*Assignment*
In the text on the 2023 European Senior Tour season, write out again everything from "2023 European Senior Tour season" down to "da Silva (4)", changing "Duration" to "Season dates".

*Exercise text*
2023 European Senior Tour season
- Duration: 19 May 2023 – 10 December 2023
- Number of official events: 16
- Most wins: Peter Baker (4) Adilson da Silva (4)
- Order of Merit: Peter Baker
- Rookie of the Year: Patrik Sjöland

= 2023 European Senior Tour =

Golf tour season

The 2023 European Senior Tour, titled as the 2023 Legends Tour, was the 31st season of the European Senior Tour, the main professional golf tour in Europe for men aged 50 and over.

==Schedule==
The following table lists official events during the 2023 season.

*Dataset extract*
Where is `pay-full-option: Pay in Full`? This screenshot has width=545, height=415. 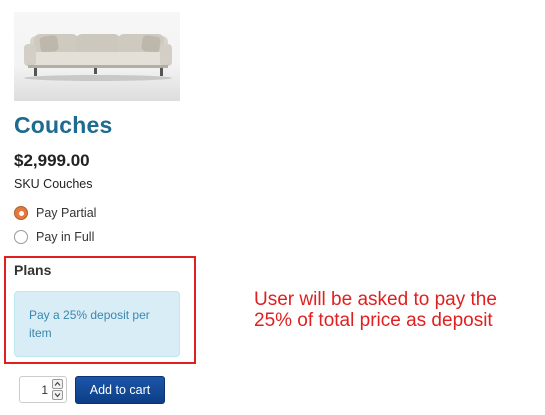 pay-full-option: Pay in Full is located at coordinates (54, 237).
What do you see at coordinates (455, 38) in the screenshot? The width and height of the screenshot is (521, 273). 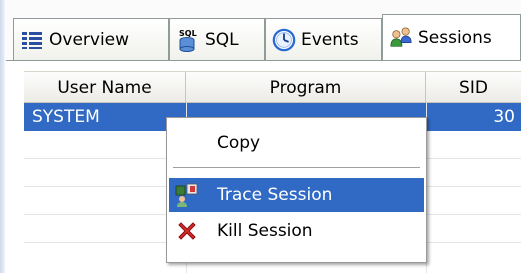 I see `tab-sessions-label: Sessions` at bounding box center [455, 38].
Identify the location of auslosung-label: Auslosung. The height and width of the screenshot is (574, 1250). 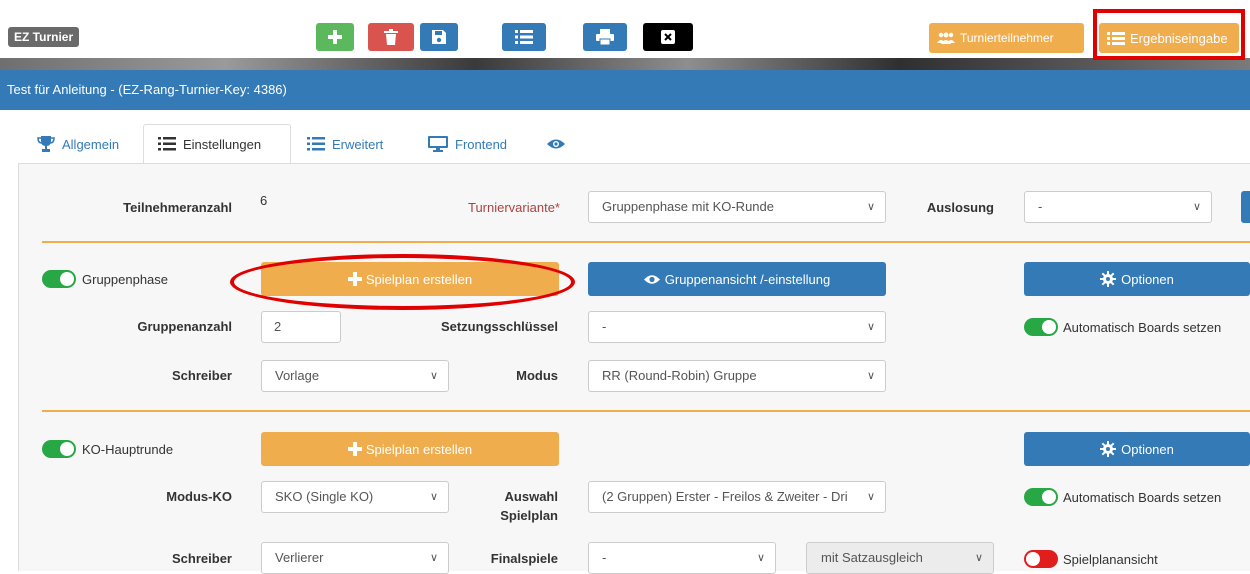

*Exercise output*
2023 European Senior Tour season
- Season dates: 19 May 2023 – 10 December 2023
- Number of official events: 16
- Most wins: Peter Baker (4) Adilson da Silva (4)